In this lesson, we’ll give our bot a large input of past text that we’ve written (essays, other tweets, etc.) and, using markov chains, have it create tweets that sound like ourselves!
For more information about Markov chains, see Markov Chains explained visually: http://setosa.io/ev/markov-chains/
The RiTa library is a powerful library for working with text and text generation. See the reference here: http://rednoise.org/rita/reference/index.php
[00:00] In addition to the Twit library, we'll also need fs, because we'll be working with the file system. We'll need CSVParse, and we'll need the RiTa library, which is an awesome library for working with text.
[00:15] We'll also need some input text. To create a bot that sounds like ourselves, we're going to be using what are called Markov chains. Markov chains are a way to generate text based on the probabilities of the words that came before.
[00:34] To show an example, we can say var markov = new rita.RiMarkov. We'll pass it a number here, and this is the number of n-grams, or the number of words that the model is going to take into consideration. Let's have it consider three words to start. We can say markov.loadText, our input text, and we can say var sentences = markov.generateSentences, and let's have it generate one sentence, and then we'll log those out.
[01:16] I'm actually going to add a little more text here. If we run this, what happens?

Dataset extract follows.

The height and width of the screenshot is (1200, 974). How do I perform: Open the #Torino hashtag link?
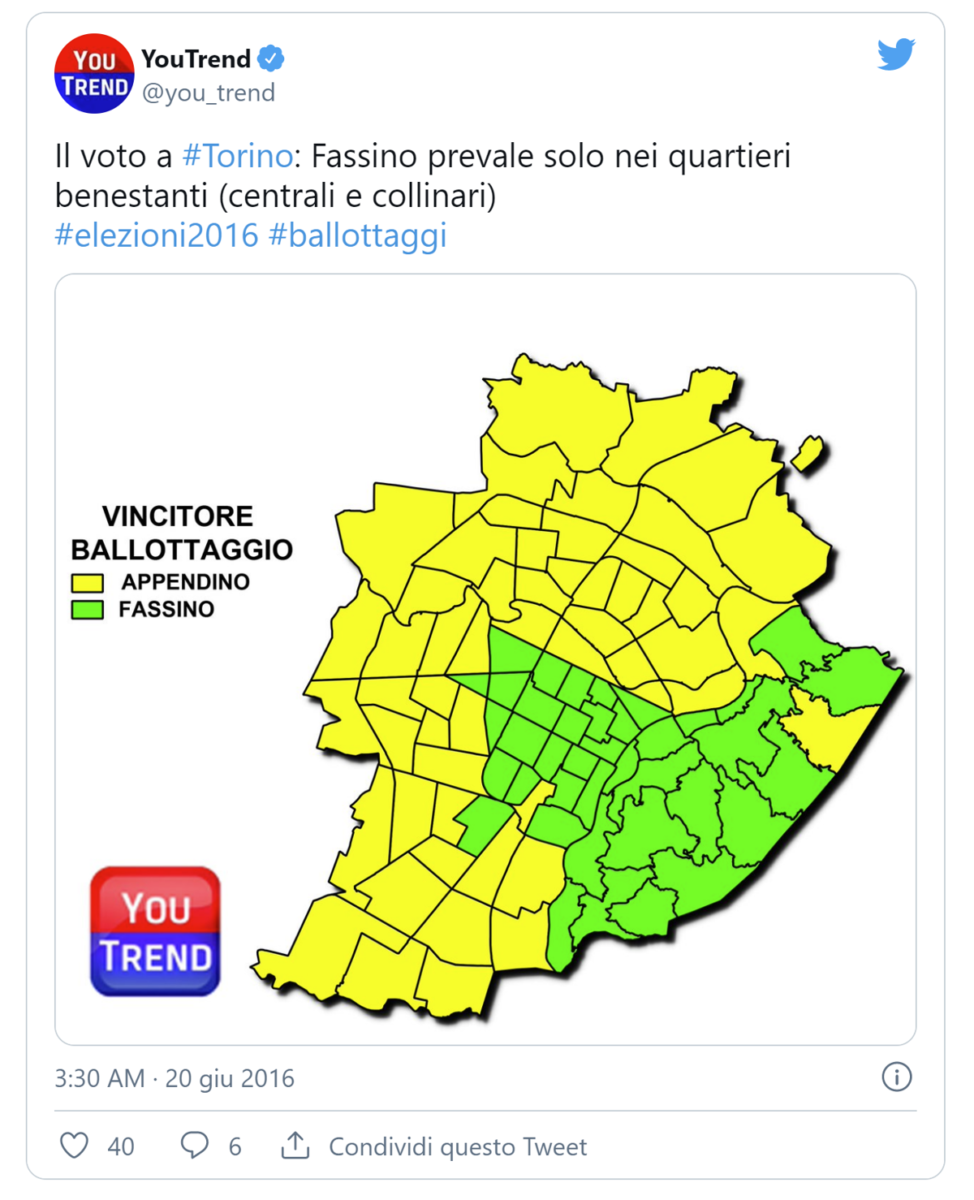point(237,156)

[01:23] Let's run it a few times and get a sampling of sentences. This tells us a lot of things. We can see that all of our sentences start with one of our sentence starts in the input text, so I, the car, or safe. We can see that there's actually a ton of overlap between our input text and our generated sentences. The way this works is, the Markov chain is looking at previous words to decide the next one. Let's look a little deeper into this.
[02:06] RiTa gives us a bunch of cool features for digging into our Markov chains. If we say markov.getProbability('went'), we can see that the probably of the word went being the chosen word is 014.

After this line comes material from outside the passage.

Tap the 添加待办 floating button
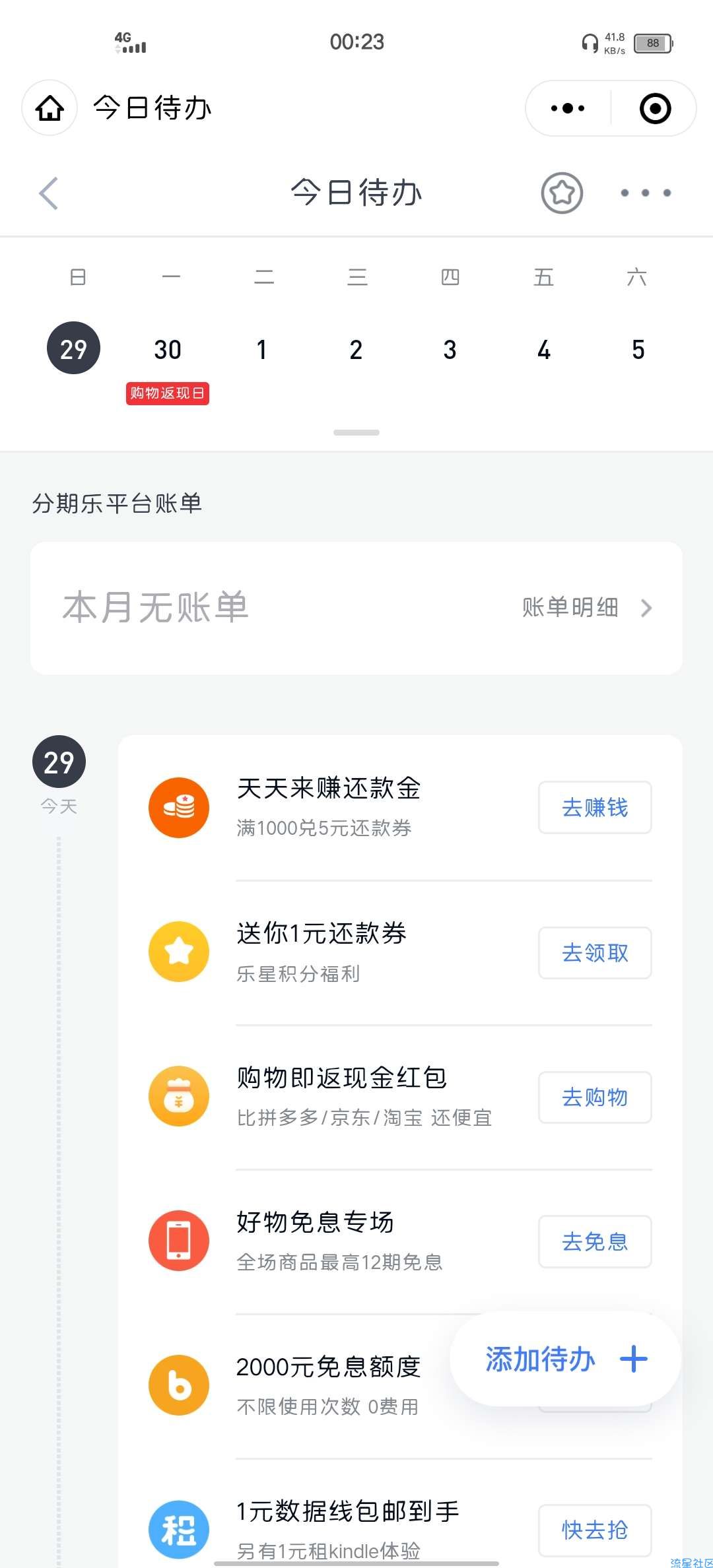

[02:23] Even more interestingly, we can say markov.getProbabilities('went'), and then we can see exactly what it thinks the next word should be. Two-thirds of the time, the next word should be to, and in one-third, it should be bowling.
[02:41] If we look at to, we can see that to is followed by the 100 percent of the time. If we look at the, we can see there's three options, car, grocery, and store, each a third of the time. If we search a word like bowling, that can only be followed by behind, 100 percent of the time according to our input text. What this should tell us is that we need a lot of text in order to create a Markov chain that can generate interesting and varied sentences. I'm going to clear this. To create a Twitter bot that sounds like you, you need a lot of text that you've written.
[03:24] Here, we'll be working with a Twitter archive. First, let's create a path to our file. I have mine stored in twitterarchive/tweets.csv, and then we'll say var tweetdata = fs.createReadStream() our file path. We'll say .|csvParse, which takes a delimiter, which will be a comma, and we'll say .onData(function(row)) and we'll just log out that row for now. Let's run this.
[04:14] Here's one row, and what we really want is just the tweet, so that's row five. Zero, one, two, three, four, five. There are all our tweets. The next thing we want to do is to clean up the text a little bit. We'll make a function called cleanText which will take a string text, and to clean the text, we're going to remove a couple of things such as handles or URLs.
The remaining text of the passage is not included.